For a random variable $X \sim N(\mu, \sigma^2)$, the probability density function is
$$f(x; \mu, \sigma^2) = \frac{1}{\sqrt{2\pi\sigma^2}} \cdot \exp\left\{ -\frac{(x-\mu)^2}{2\sigma^2} \right\}$$
For a random variable $X \sim \ln N(\mu, \sigma^2)$, the pdf is
$$f(x; \mu, \sigma^2) = \frac{1}{x\sqrt{2\pi\sigma^2}} \cdot \exp\left\{ -\frac{(\ln x-\mu)^2}{2\sigma^2} \right\}$$
Why is there an extra $1/x$ in the log-normal pdf? I'd (naively, I guess) think that if $\log X \sim N(\mu, \sigma^2)$ then I could use the normal pdf, but this would apparently be in error? Can someone expose and correct my confusion please?
Best Answer
For a random variable $X$ that has a normal distribution, the transformed random variable $U=e^X$ will have a log-normal distribution, and not $U=\ln X$.
You cannot use the normal pdf for $U$, although superficially it looks almost identical.
Setting $U=g(X)=e^X$, we have $X=g^{-1}(U)=\ln U$. By the law of transformation of random variables, the density of $U$ will become $$f(u)=f(x)\color{blue}{\left|\frac{dx}{du}\right|}= \frac{1}{\sqrt{2\pi\sigma^2}} \cdot \exp\left\{ -\frac{(\ln u-\mu)^2}{2\sigma^2} \right\}\color{blue}{\left|\frac{d(\ln u)}{du}\right|}\\=\frac{1}{\color{blue}{u}\sqrt{2\pi\sigma^2}} \cdot \exp\left\{ -\frac{(\ln u-\mu)^2}{2\sigma^2} \right\}$$ hence the extra $u$ term in the denominator.
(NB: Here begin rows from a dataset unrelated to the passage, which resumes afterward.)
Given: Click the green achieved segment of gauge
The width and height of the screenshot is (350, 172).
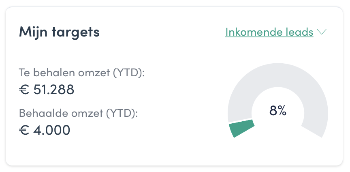Looking at the screenshot, I should coord(242,128).
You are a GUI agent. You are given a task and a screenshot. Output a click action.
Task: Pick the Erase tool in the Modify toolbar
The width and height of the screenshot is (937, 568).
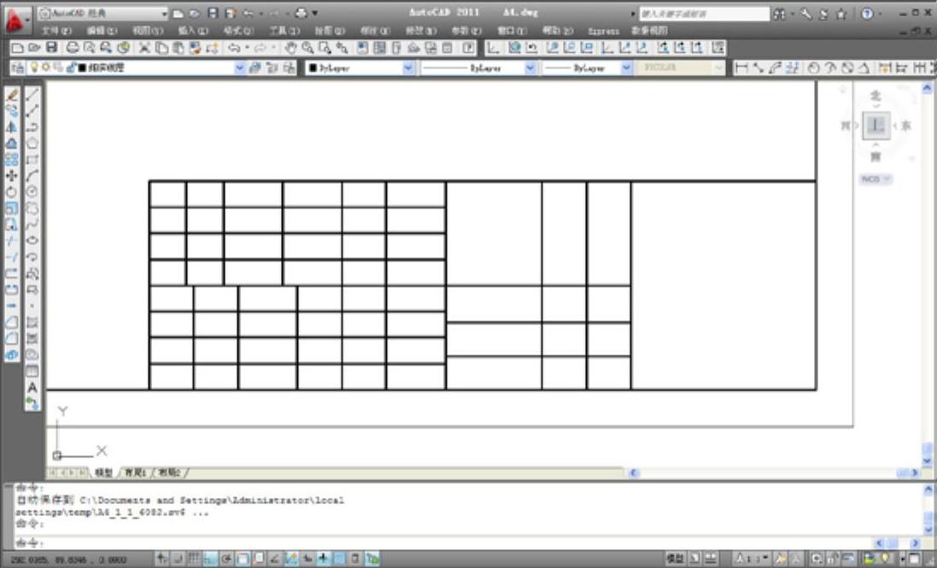pyautogui.click(x=12, y=95)
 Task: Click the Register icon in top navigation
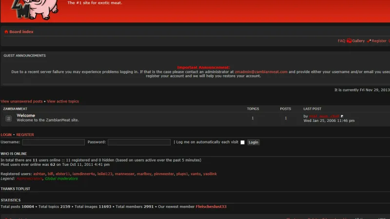pyautogui.click(x=369, y=41)
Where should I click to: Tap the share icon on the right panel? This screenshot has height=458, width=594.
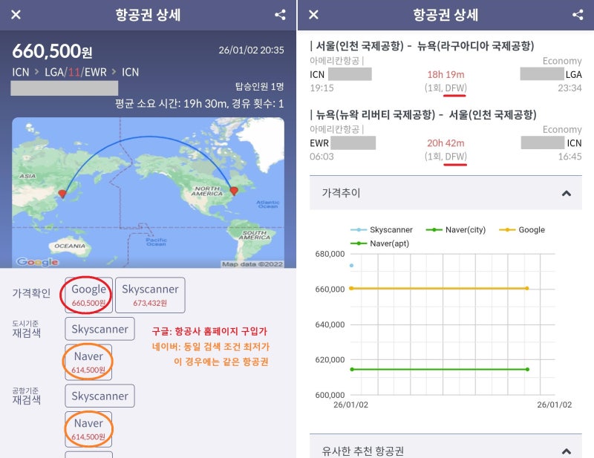(578, 15)
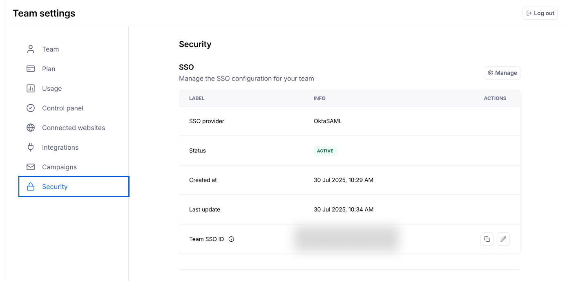Image resolution: width=576 pixels, height=281 pixels.
Task: Copy the Team SSO ID
Action: click(x=487, y=239)
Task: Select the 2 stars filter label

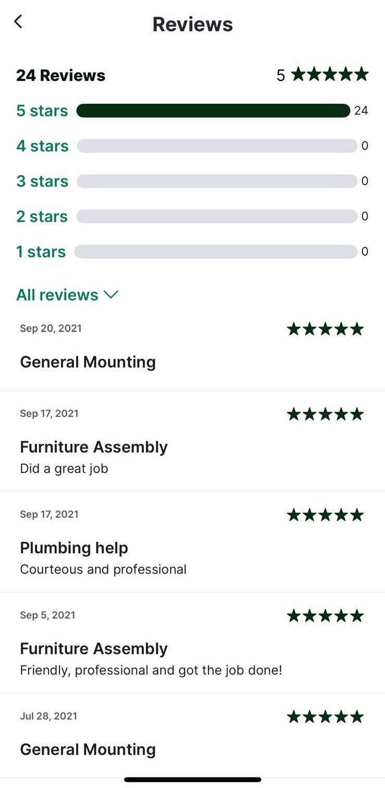Action: tap(42, 216)
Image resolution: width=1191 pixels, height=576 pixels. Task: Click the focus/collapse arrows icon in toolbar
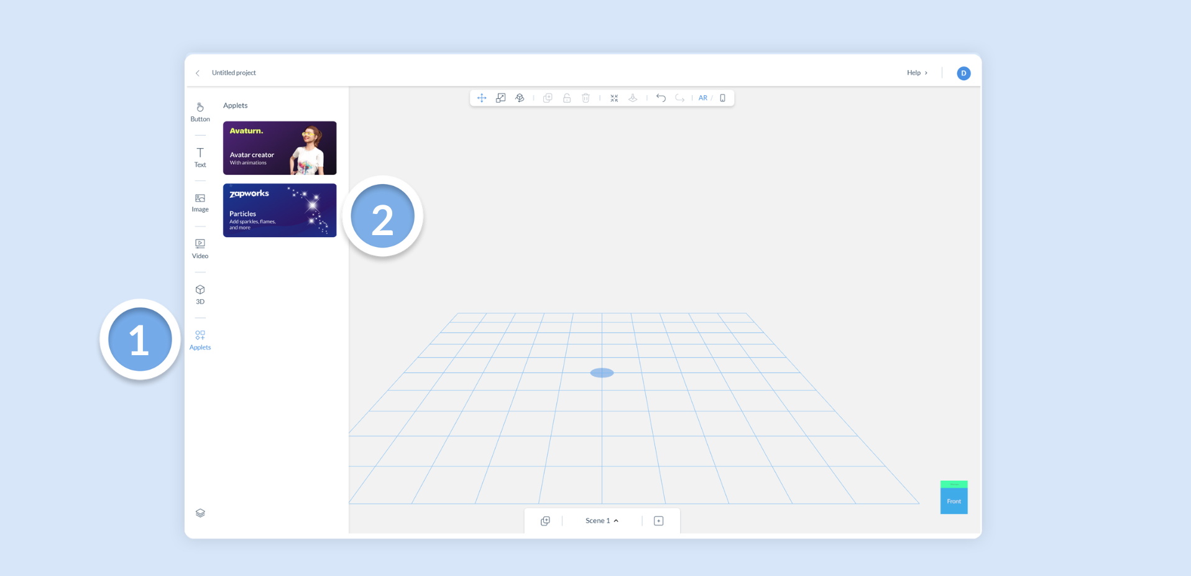pos(614,98)

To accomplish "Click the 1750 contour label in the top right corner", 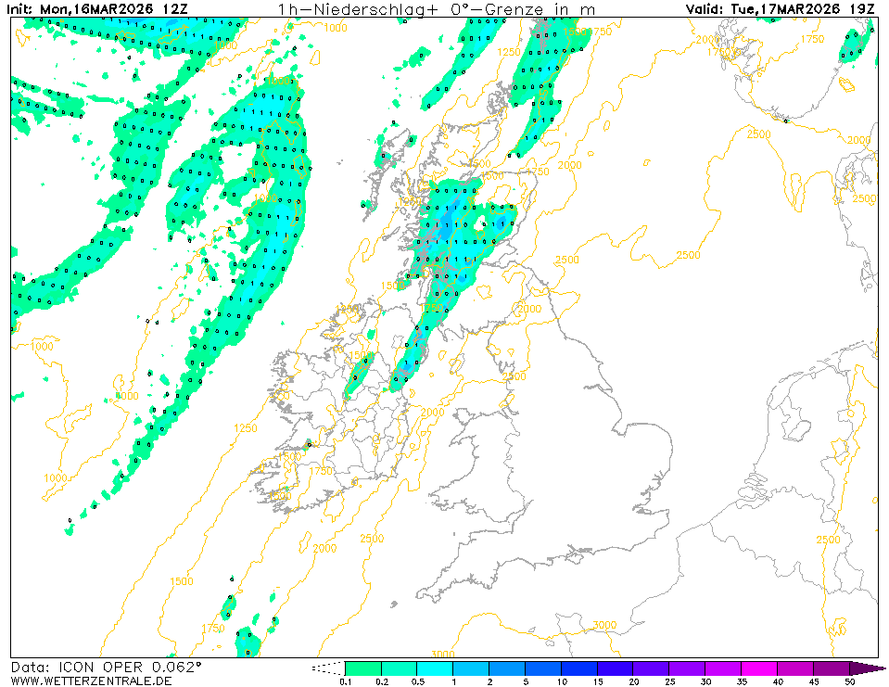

To see where the derivative term in the transformation arises, the probability that transformed random variable $U=g(X)$ lies in range $[u_1,u_2]$ must equal that of random variable $X$ lying in range $[x_1,x_2]$ where $x_1=g^{-1}(u_1)$ and $x_2=g^{-1}(u_2)$, i.e. $$\mathbb{P}(u_1<U<u_2)=\mathbb{P}(g^{-1}(u_1)<X<g^{-1}(u_2))$$ This equality can be expressed as the integral of the probability density functions, where a change of variable occurs:- $$\int_{u_1}^{u_2}\color{blue}{f(u)}\ du=\int_{g^{-1}(u_1)}^{g^{-1}(u_2)}f(x)\ dx=\int_{g^{-1}(u_1)}^{g^{-1}(u_2)}\color{blue}{f(g^{-1}(u))}\ \color{blue}{\frac{d(g^{-1}(u))}{du}}\ du$$ Note that the integral is unity for limits $u_1=0,u_2=\infty$ for $U$, and corresponding limits $x_1=-\infty,x_2=\infty$ for $X$.